Yet, the military alliance has retrieved from the vault and dusted off phrases, adjectives and even a handful of concepts from that precarious time.
'Strategic communications' to deter Russia
Buried amid the avalanche of web pages and .pdfs that dominate 21st Century summits such as this one, there was reference to how the 28 nations that make up NATO must do more civil preparedness.
It wasn't quite 1950s "duck and cover," but the language coming out of Warsaw was perhaps more stark than it has been in recent memory.
The "forward" deployment of a brigade into eastern Europe, including as many as 450 Canadians in Latvia, was delivered with an awkward gravity and no small amount of contradiction.
It's serious, but not that serious, reporters were told. No need to worry. We're just sending a message to Moscow.
Like those kitschy Second World War "Keep Calm and Carry On" signs that have been rebranded for today's consumer culture, officials attempted to dress up and sell the notion of deterring Russian ambitions to a whole new generation.
"We're using the word deterrence, but we're careful to call it modern deterrence," said one Canadian official who briefed the media travelling with Prime Minister Justin Trudeau. The official couldn't speak on the record because of diplomatic sensitivities.
"So, it isn't a Cold War construct with soldiers standing toe-to-toe across a border. It's not that construct. It's more agile, more flexible and recognizes there are other tools to deter. It's layered deterrence. You know what I mean?"
Well, not exactly.
The official tried again: "Part of deterrence now is strategic communications."
Spin? Well, no. It's more than spin.
"Part of it is resilience, building up our home defence forces. That sort of thing. So, modern deterrence looks a bit different."
NATO deploying thousands of troops in Europe
The questions kept coming.
Will the new brigade be prepared to fight? Will Canadian troops bring heavy equipment like tanks and artillery to provide credible deterrent?
The officials seemed to shift awkwardly in their chairs.
"What it's really saying to a potentially hostile force is: If you come in, you are not going to just stroll in without a problem," the official said. "Think of it as a tripwire."
The force is going to be very credible, they insisted. But it's not going to be so overwhelmingly credible as to be considered a threat to Russia.
"We've just upped the game a little bit," said a military official.
"What we should avoid is thinking of it as is some kind of large, hostile force to Russia. Clearly it isn't. These are not big forces."
That's true.

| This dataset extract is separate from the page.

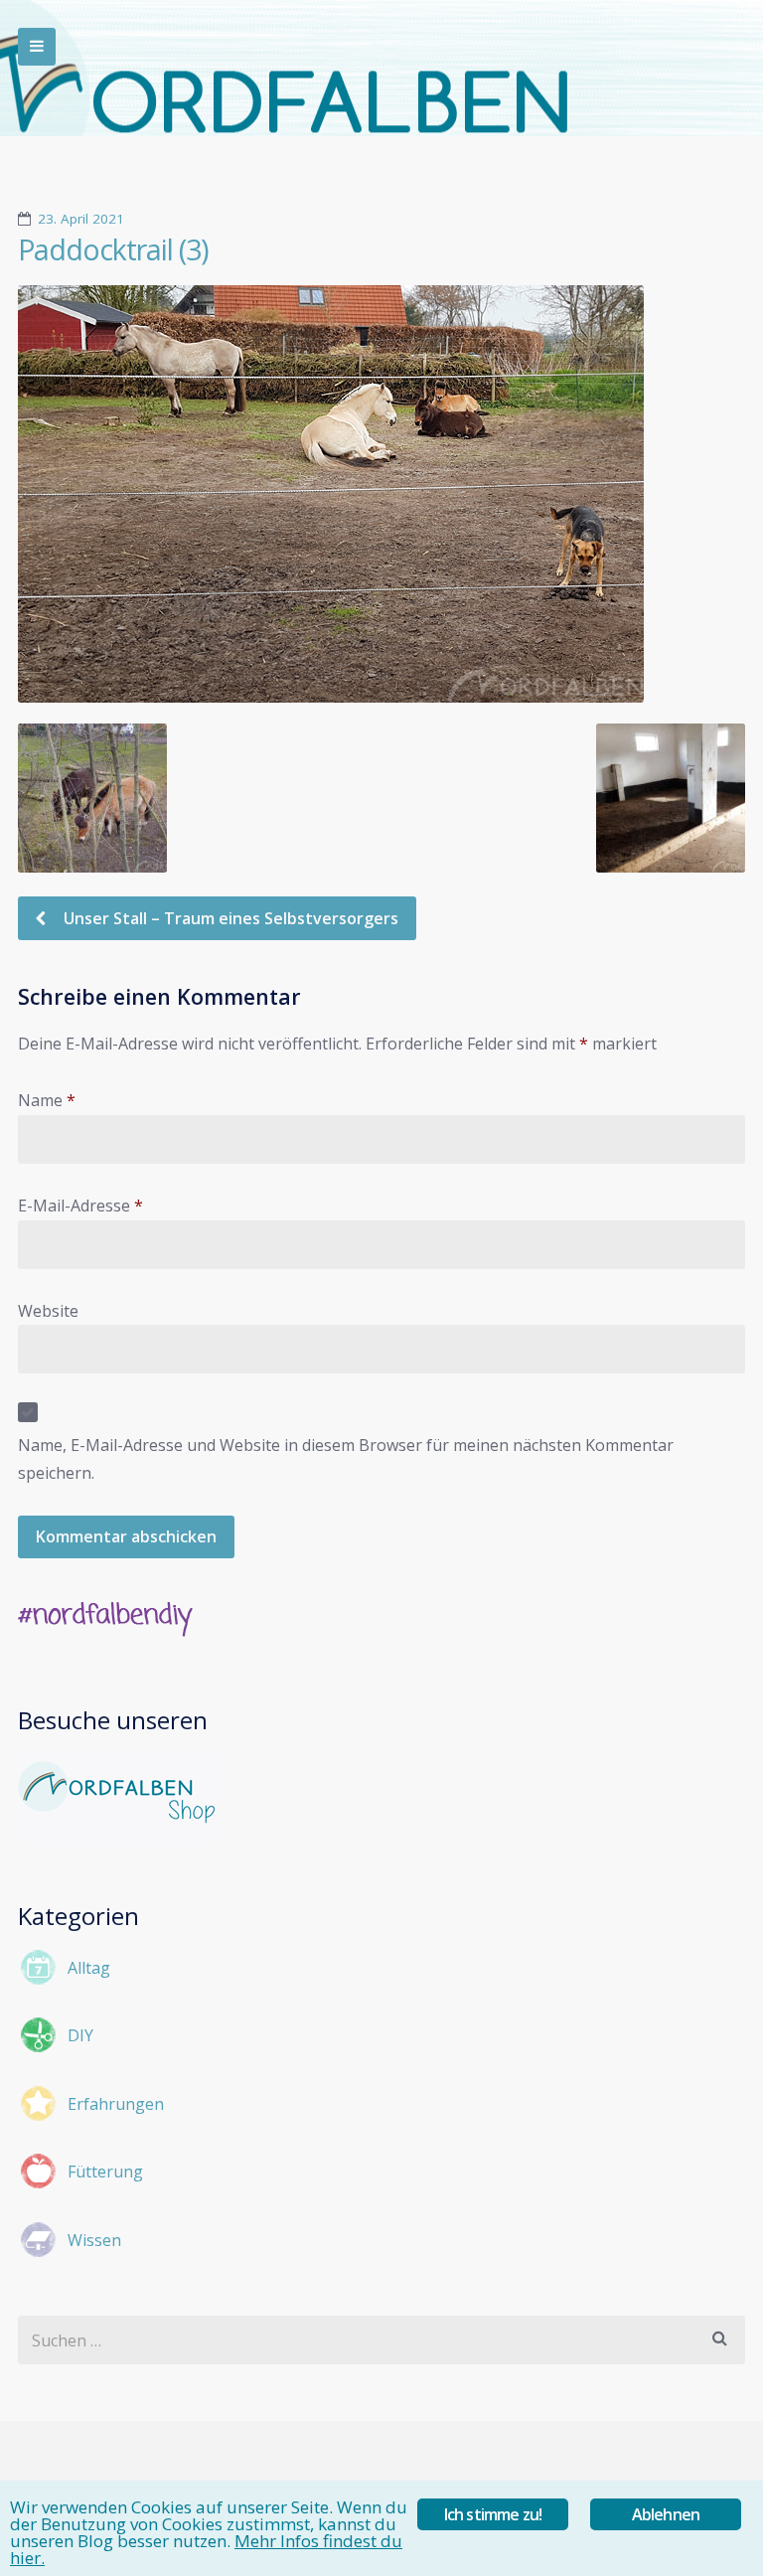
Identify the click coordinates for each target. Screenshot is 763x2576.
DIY (80, 2035)
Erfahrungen (116, 2104)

NATO is deploying 4,000 troops in eastern Europe when Russia will — by the end of the year — in all likelihood have 20,000 on their western frontier.
Some officials in the Trudeau government cringed at the description of the Canadian-led battalion being a "speed bump" for an hostile force truly intent on taking over the Baltics.

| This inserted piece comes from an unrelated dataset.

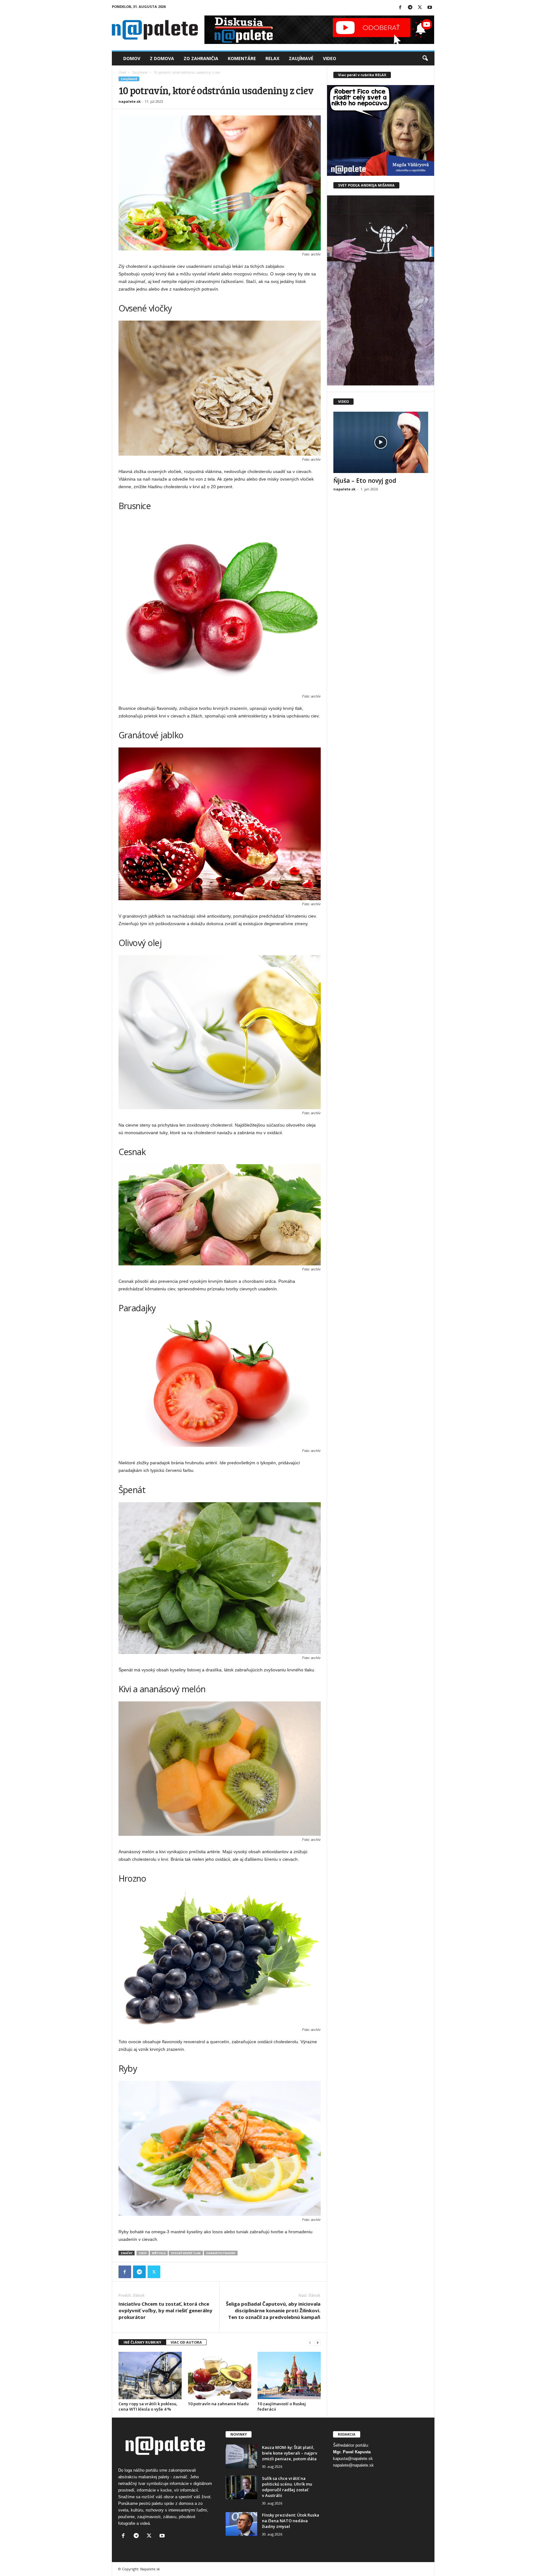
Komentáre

But the Kremlin is howling about it.
"Will they spin it? Yes, they will," said the military official.
Just so that we're clear: The Russians are spinning. NATO isn't.
Nuclear bomb issue 'politically unpalatable'
What was most troubling about some of the pretzel logic presented in Warsaw was that there was absolutely no public mention of the one deterrent that truly kept the former Cold War from running white hot: The Bomb.

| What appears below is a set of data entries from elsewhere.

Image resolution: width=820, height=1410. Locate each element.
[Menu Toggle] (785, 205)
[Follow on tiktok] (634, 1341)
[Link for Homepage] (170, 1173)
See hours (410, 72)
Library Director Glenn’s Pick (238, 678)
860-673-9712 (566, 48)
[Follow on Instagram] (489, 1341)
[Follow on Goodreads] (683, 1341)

Stefanie von Hlatky, the director of the centre for international and defence policy at Queen's University, said no one seems willing to talk about modernizing and strengthening the existing nuclear weapons policy.
"I think it's a thorny debate," she said during an interview on the sidelines of the Warsaw summit. "It's not a public debate a lot of NATO countries like to have. It's an issue they like to sweep under the rug…It's politically unpalatable."
Britain appeared to be the only nation even thinking about it. Outgoing British Prime Minister David Cameron announced there will be a Parliamentary vote July 18 on whether to renew the country's ballistic missile submarine fleet.
"We must invest in the ultimate insurance policy of all, our nuclear deterrent," he told NATO leaders.
But von Hlatky wondered where other nations, including Canada, stood on the question of where nuclear weapons fit in this new standoff that nobody wants to call a Cold War.
"So, the question is: Do you strengthen those capabilities in terms of increasing training and exercises to signal to Russia [that] the nuclear posture is strengthened? That's the debate, and I don't know what the Canadian position is on that."
Think this is just an academic, or even alarmist, argument?
A white paper produced by the Carnegie Endowment for International Peace last winter expressed concern both NATO and Russia seem to accept the notion that a limited exchange of tactical nuclear weapons might be acceptable.
"Moscow appears to have developed a strategy of 'escalating to de-escalate' through so-called strategic conventional and, if necessary, nuclear strikes," said the Feb. 26 report.
"A conflict over the Baltics, for instance, would presumptively have a nuclear coloration, especially as defending against and particularly ejecting Russian forces would very likely require extensive and heavy attacks into Russian sovereign territory by NATO."
So, the question becomes: If Canadian troops are the "tripwire," what will go boom?